In December 2006 my friend Naghmeh Sohrabi invited me to her New Year’s party in Boston. She had a treasure trove of mp3s, a vast collection of music gathered during visits to Iran. These were fresh underground sounds ranging from rap and hiphop to rock and blues.
She played a selection of the best. They were all good and interesting, but one artist clearly stood out.
Naghmeh had listened to Mohsen Namjoo perform at private gatherings. At the time he was known among a group of young avant-garde musicians in Iran, but had not been able to get official approval to sell his CD and had only performed in a few small concerts in Tehran. Outside Iran, hardly anyone had heard of him.

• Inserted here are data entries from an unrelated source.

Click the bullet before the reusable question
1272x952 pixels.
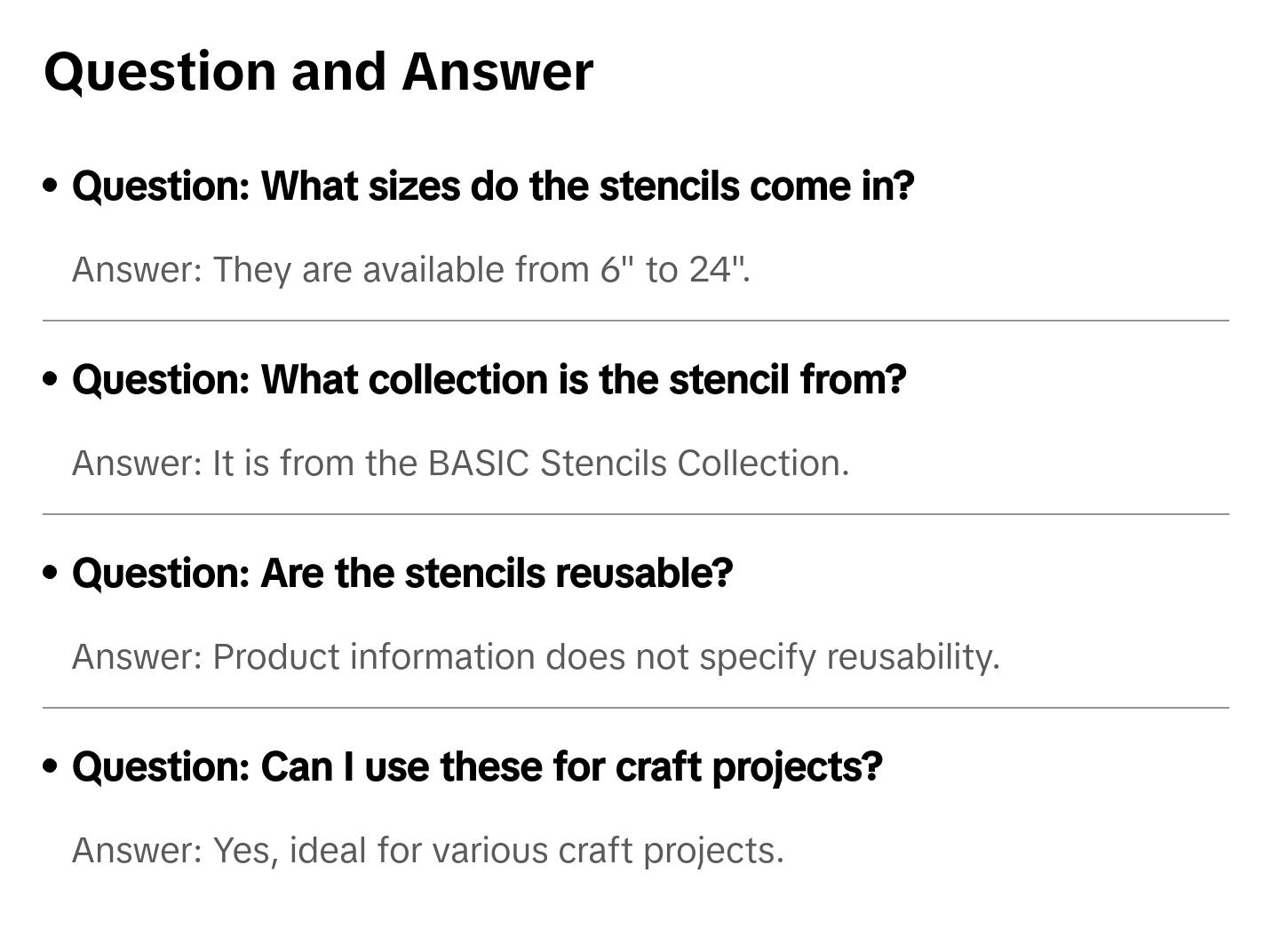click(51, 573)
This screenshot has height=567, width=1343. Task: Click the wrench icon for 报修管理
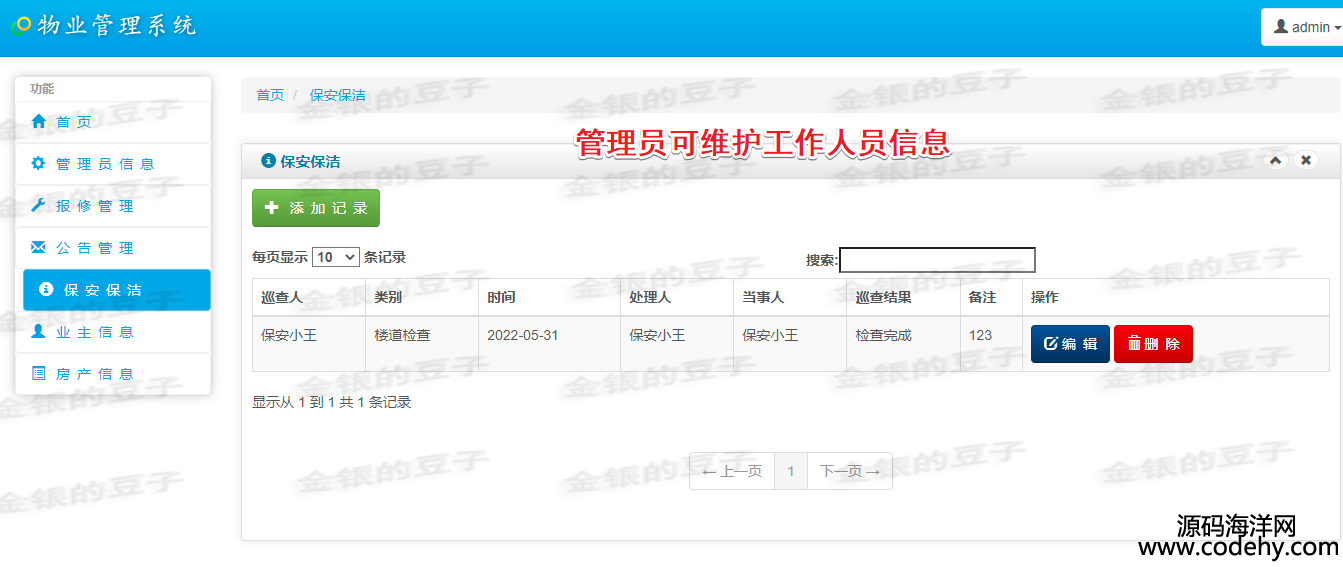(39, 206)
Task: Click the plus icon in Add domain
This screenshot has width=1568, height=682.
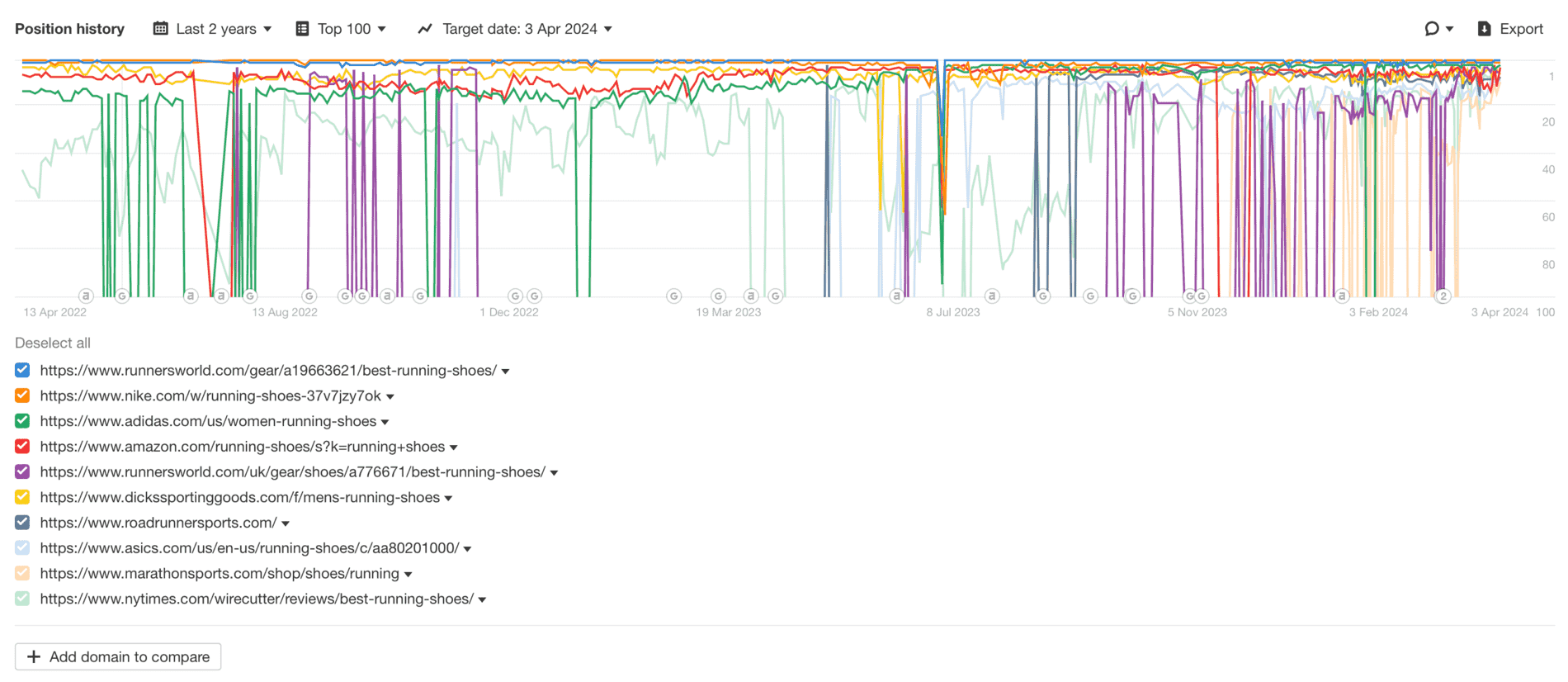Action: click(34, 657)
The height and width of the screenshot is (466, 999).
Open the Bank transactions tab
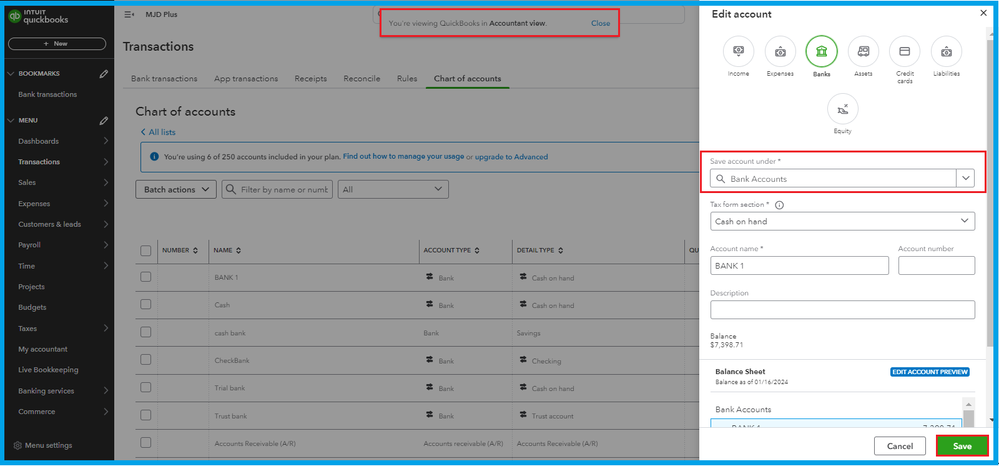(x=164, y=79)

Naghmeh gave me two CDs of Namjoo songs. I’m pretty sure she asked me not to put them online without permission or else Namjoo could get into trouble in Iran, she feared.
I came back to Berkeley and waited, hoping to find a way to introduce this amazing new talent in iranian.com. Meanwhile, I played his songs for a few friends. Their reaction was a mixture of shock and surprise. They had not heard anything so “weird”.
One night a bunch of my friends came over to play poker. A couple of the guys are prominent artists in their own right and very much in tune with the Iranian music scene. But they did not know Namjoo.
We were all in joking mood and when my friends heard Namjoo’s signature chants and chah chahs, they poked fun at him.
Then in April 2007 something happened. I don’t recall exactly what. Perhaps I saw Namjoo’s songs showing up on YouTube or somewhere else online. Or maybe I got tired of waiting. Either way, I decided to feature Namjoo in iranian.com, with links to his web site, without permission.
Almost instantly, the same poker pals who laughed at Namjoo, became fanatic fans. So did thousands of others who discovered him online.
See what you did Naghmeh? Thank you for introducing this genius to all of us.